Think about exclusions... ;)

I don't want to go "if there's no single 'exclude' entry in the file, we
will treat it differently" route.  It will be non-deterministic.

> <snip explanation of source for time checks>
> 
>> So, after some more thoughts, current version of this feature looks like
>> this:
>>
>>  o there's a new directive introduced,
>>      $TIMESTAMP when-created when-expires [...probably some more fields]
>>    where both timestamps are either in unix time_t format (secounds since
>>    Epoch) or in form yyyy-mm-dd[:hh24[:mi[:ss]]] (hours, minutes and
>>    secounds are optional), in GMT/UTC.
> 
> UTC please.
> GMT has english daylight savings problems in some systems.
> UNIX time_t gets unweild for manual maintainers (yes we are still out 
> there, at least for some zones).

Ok.  In reality it makes no difference -- more, I think I will only check
date (yyyy-mm-dd), not time (hh:mi:ss).. unless there's a demand to expire
in less than a day... ;) (Ok ok, there shure may be such a demand).

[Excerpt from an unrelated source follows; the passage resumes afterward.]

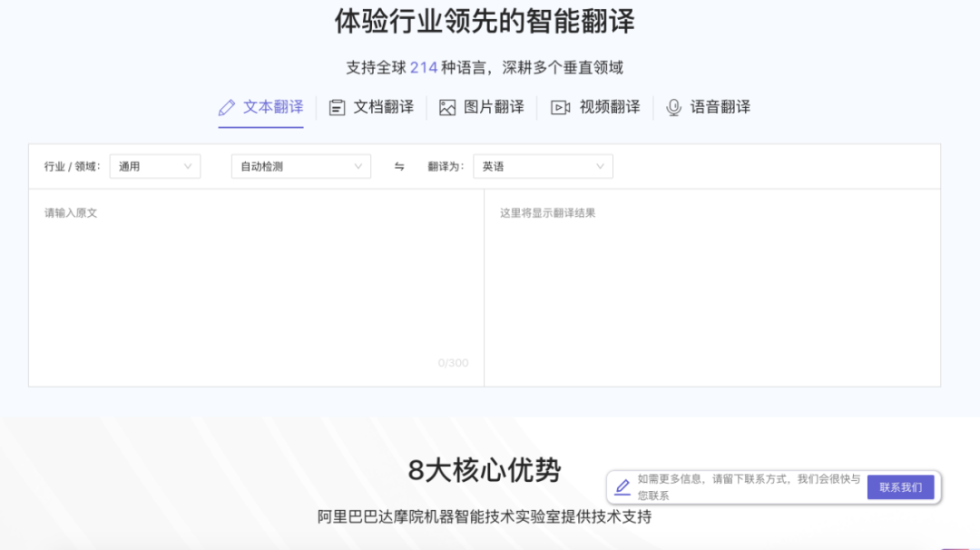Click the pen icon in the contact banner
Viewport: 980px width, 550px height.
(x=622, y=486)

>> When-created must be the current
>>    timestamp, and when-expires must be a time when the data will expire
>>    and must be reloaded.  When-created is here in order to detect the
>>    situation when local time is set to the past, before when-created.
> 
> And has other useful benefit side-effects as well. (SOA cycling, etc.)
> 
>>  o data expiration is checked during a time when rbldnsd checks for
>>    data updates (normally every minute, controlled by -c option).
>>    So if you disabled automatic checking for new data (-c0), it will
>>    not verify whenever the data has expired during runtime, only during
>>    reloads when data has actually changed, which is sorta pointless.
> 
> Does anyone set -c0 for CPU savings? if not, the timer could still check 
> expiry, just not file times.

-c option controls the timer interval. With -c0, no timer is started at all.

>>  o (optional, I like it but it's somewhat clumsy in implementation,
>>    when there are several timestamps per dataset) when expire time
>>    is about to come (eg, 90% of time between 'created' and 'expire'
>>    has passed), rbldnsd produces a warning on reload.
> 
> If its seriously clumsy, leave it for later. It might be useful, but we 
> don't know for sure yet.
> If the zone compiler ever gets done, this should probably be a feature 
> of that.
> 
>>  o If there are several expire dates per dataset/zone, the smallest one
>>    will be used.
> 
> Likewise, multiple created lines the _latest_ will need to be used.
> So that mixed zones 1hr + 48hr data will be based on the latest 1hr 
> data, not the older 48hr by chance ordering.

Hmm.
Now I'm confused.
/me *thinks*

> more below on whole process implications....
> 
>>  o there's an option introduced, to tell rbldnsd to ignore all those
>>    'expire' directives, in order to be able to force it to run "in case
>>    of emergency" (current time is wrong, etc).  I dislike introducing
>>    this option, but unfortunately there WILL be alot of demand for it
>>    once major dnsbls will start using this feature and people upgrade
>>    their rbldnsd installs to the version supporting this stuff.
>>
>>  o Or maybe, an ability to turn this feature on/off per-dataset, by
>>    specifying `$TIMESTAMP 0 0'.  Also ugly but demanding...
> 
> - not in the same format as a timestamp which is expected.
> 
> How so on the 'WILL be a lot of demand for it'?
> When the data is old it is invalid and should not be served. End of story.
> Even re-purposing the data doesn't change that.
> A responsible mirror will adhere to that, an irresponsible one is what 
> this feature is designed to avoid.
> 
> The only use I could see for keeping old files is someone compiling list 
> stats and that doesn't involve rbldnsd.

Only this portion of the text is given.